First the AMD-Bike, then the whole NZXT-switcheroo, now this...
Never thought being a hardware enthusiast could be THAT dangerous!
It somehow has 4.5 stars on BesyBuy (where GN has bought it from).
10400 and 1660super with 512gb SSD and 400w PSU. Seems like a good deal for $649. Not for $899.
The GPU alone sells for $500 on eBay.
these are like the only way to get a GPU though
my friend bought one for 1600$ canadian (i7 32GB) and the GPU in it is worth over 1000$
I'd say as sucky it is a system like this for a private end user, Dell desktops (and probably any serious OEM)are great for enterprise. It takes 5 seconds to get to any part of the PC, you are able to swap/reuse most parts on the same form factor from Pcs built within the same gen (we have sff desktops from i5-6100s to i5-10600 all sharing exact same chassis, and compatible PSU, drives, memory and other accesories) allowing the company to extend the life of a big % of the pcs well beyond warranty period.

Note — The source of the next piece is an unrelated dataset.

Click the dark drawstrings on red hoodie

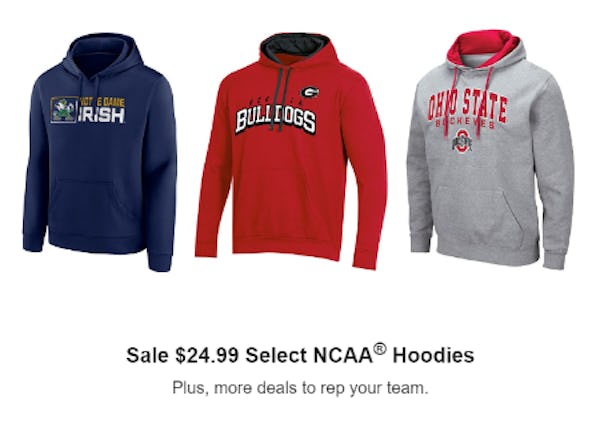[282, 98]
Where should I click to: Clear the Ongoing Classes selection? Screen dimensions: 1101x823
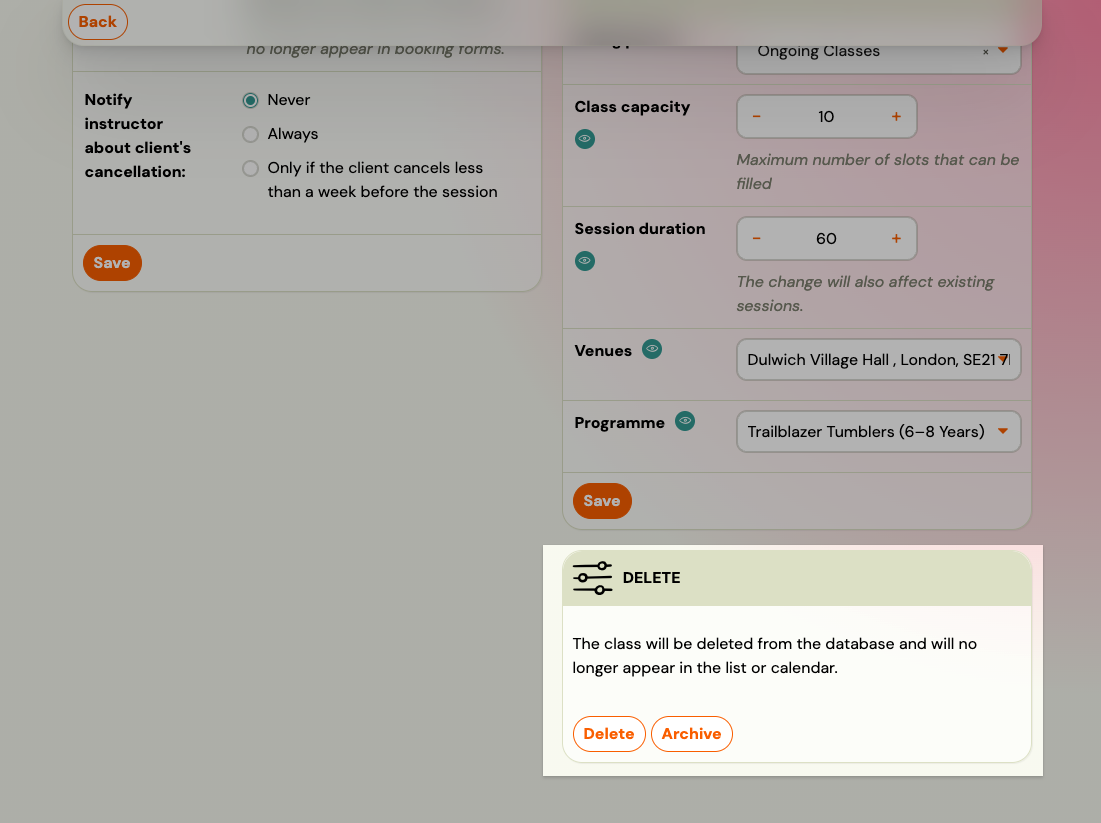[x=985, y=52]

This is something that was not possible with HP in the past as computers bought on 3 different years all had different proprietary solutions for PSUs, cases, mobos, to the point that 2 PCs, one from 2013 and one from 2014, with the exact same specs and design had completely different mobo sizes or PSU connections (despite being the exact same PSU model name) making them incompatible with each other, which was a real pain in the ass in a time where cheap PSUs would blow every other day.
Not wanting to back up Dell here, but them, as most of the big oems, are used to sell hot garbage and get paid billions to big companies because the guy that does the shopping has no fucking idea what he's buying, all he knows is what the Dell rep told him. So it's only natural they try to do the same to the average Joe.
About the hidden charges, I'm sure Steve knows this, but he didn't explain it, so maybe not. Sure, a company may advertise something like "Free Warranty" or "Free Technical Support", but internally, those are costs that have to be paid for. When you buy a system from Dell, all of the parts are itemized, and things like warranty and support are also itemized in the parts list. Support is obviously a service, and not a produced product, but Dell needs to budget the money so that the support department knows how much they get for each product sold. So, the itemized "part" has a cost amount, so money can be transferred into the cost center of the support department so that the support engineers and support technicians, and their managers can all get paid. They don't work for free obviously. They advertise it as free, and don't want to tell you how much of your payment has been transferred to the support department's budget, but I guess it snuck in somehow.